What to work on
From the line containing "You are a computer-use agent." down to the last line of the entries, print each line exactly and leave the pictures out.

(Stored records)

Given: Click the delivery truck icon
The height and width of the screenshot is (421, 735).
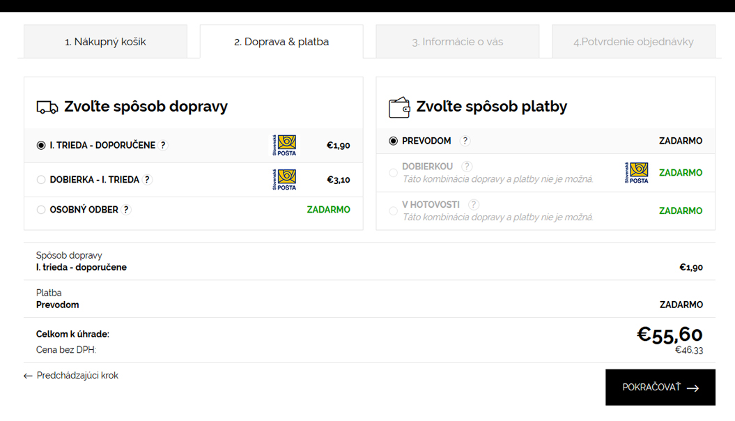Looking at the screenshot, I should point(47,107).
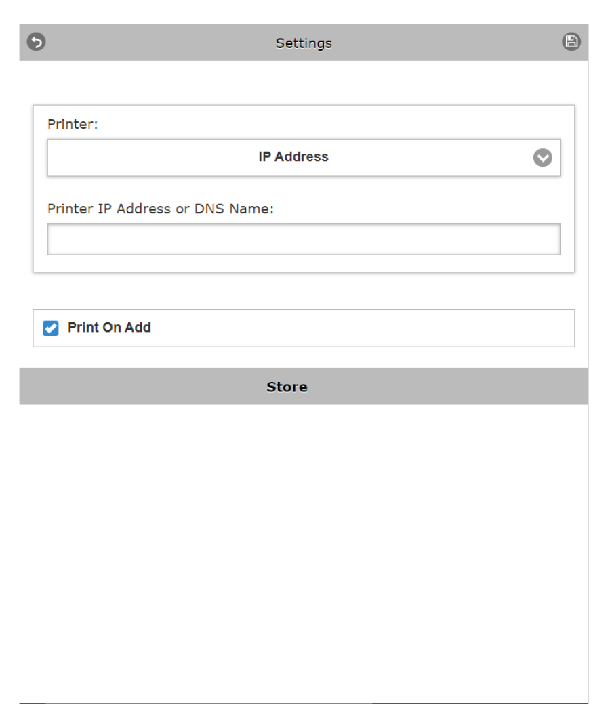Uncheck the Print On Add checkbox
Screen dimensions: 610x728
point(51,328)
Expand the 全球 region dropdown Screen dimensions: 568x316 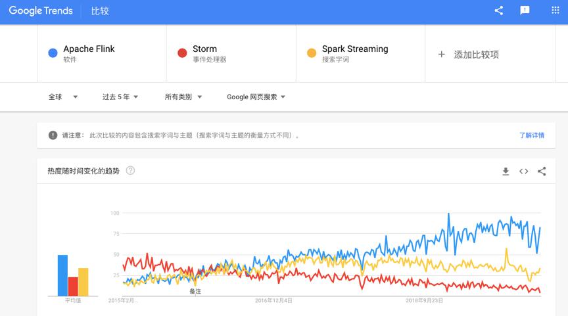click(63, 97)
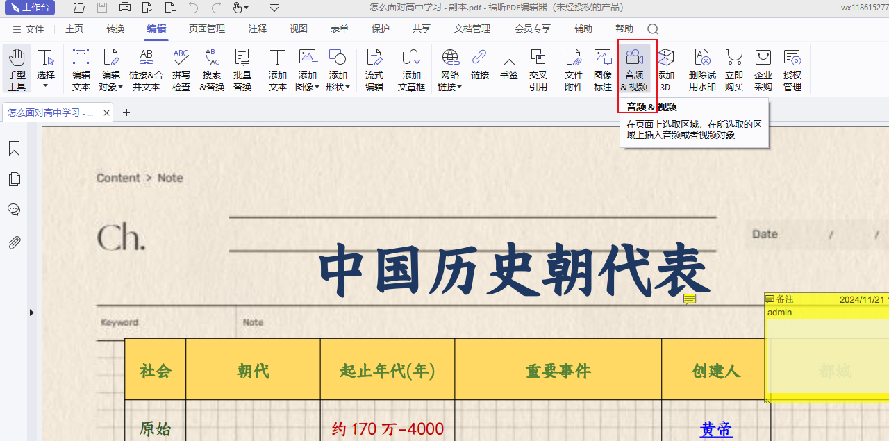Open the 网络链接 dropdown arrow
This screenshot has width=889, height=441.
point(459,88)
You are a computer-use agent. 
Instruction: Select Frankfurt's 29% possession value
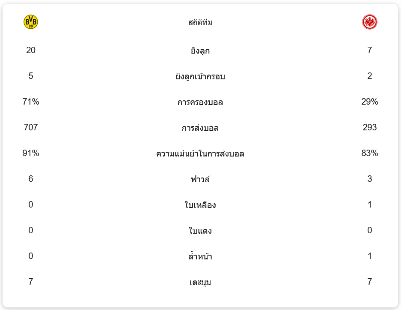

Answer box
You are a computer-use agent. 
Instruction: Select Frankfurt's 29% possession value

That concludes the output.